By doing so, PixBankBot can execute fraudulent transactions and capture sensitive information including account balances and money transfer details, found Cyble Research & Intelligence Labs (CRIL) researchers.
“An impressive statistic provided by Banco Central do Brasil reveals that over 138 million users have transacted using Pix as of April 2023; it’s clear that its popularity continues to soar,” said the CRIL report.
“However, as this innovative technology empowers users, it has also captured the attention of Threat Actors (TAs).”
PixBankBot: Pix and the popularity bane
Pix is a fast and convenient instant payment platform developed and overseen by the Central Bank of Brazil (BCB), the country’s monetary authority.
The Central Bank of Brazil internally designed and created the “Pix” brand name and logo in 2020.
Launched in the summer of 2019 and officially operational since November 16, 2020, Pix enables users to swiftly execute various types of payments and transfers.
Brazilian banks utilizing the Pix Instant Payment system are facing an ongoing onslaught from these relentless adversaries, the CRIL research report warned.
In the past six months, Cyble Research & Intelligence Labs (CRIL) has witnessed a surge in Android banking trojans specifically tailored to Brazilian banks.
The cases spotted recently include the Chameleon Android banking trojan, which targeted mobile users to capture SMS messages and maintain persistence, and ‘Zanubis’, which targeted over 40 banking applications from Peru.
These trojans employ the Automated Transfer System (ATS) framework to carry out fraudulent transactions, posing a significant threat to the country’s banking sector.
Among the recent discoveries, PixBankBot has emerged as a new variant that specifically targets online services of Brazilian bank, especially Pix.
PixBankBot: How it works
The PixBankBot malware disguises itself as a PDF application, utilizing the icon and name of a genuine PDF app to deceive victims into installing the malicious software.
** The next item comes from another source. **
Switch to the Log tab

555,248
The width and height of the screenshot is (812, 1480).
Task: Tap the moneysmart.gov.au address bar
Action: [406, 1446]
Once installed, the malware prompts users to enable the Accessibility Service, which it then abuses for keylogging and executing the ATS framework.
Upon enabling the Accessibility Service, the malware secretly sends basic device information such as device name, Android version, IP address, and region to a Command & Control (C&C) server.
The PixBankBot trojan utilizes the Accessibility Service to identify the package name of the targeted banking application.
If the victim interacts with any of the banking applications listed in the provided table, the malware initiates keylogging and begins executing the ATS.
To further mask its activities, PixBankBot creates a fake window on a genuine banking application, ensuring the victim remains unaware of the malicious actions taking place in the background.
Meanwhile, the malware interacts with the legitimate banking application to carry out automatic fund transfers.
PixBankBot: Cashing in on transfers
Fund transfers are facilitated through Pix keys, which serve as unique identifiers associated with recipients’ bank account information. The malware connects to a Pastebin URL to retrieve the Threat Actors’ (TA’s) Pix key.
Each targeted banking application receives different system-generated unique keys (UUID) encoded in base46, enabling the malware to execute fund transfers.
To insert the fetched Pix key, the malware scans for UI elements containing the word “chave” (which means “key” in Portuguese).
Once located, the malware inserts the Pix key into the corresponding edit text field, obtained from the server.
The specific code demonstrated in the report is designed for the ITAU bank, although the malware scans different UI elements to find the page related to the Pix key in other targeted banking applications.
“Once the malware finishes the money transfer, it sends the transfer amount and the targeted bank name to the C&C server. Then it removes itself from the infected device to avoid being detected,” said the report.
“The TA(s) behind PixBot has skillfully monitored all the UI elements of the targeted banking application to implement an ATS framework and conduct fraudulent transactions on the victim’s device,” it added.
Moreover, the threat actor (TA) has implemented additional measures to uninstall the malicious application from the compromised device in certain situations.
For example, if the account balance dips below R$500.00 or if a money transfer has been executed successfully, the application automatically deletes itself to evade detection and prevent the victim from becoming suspicious.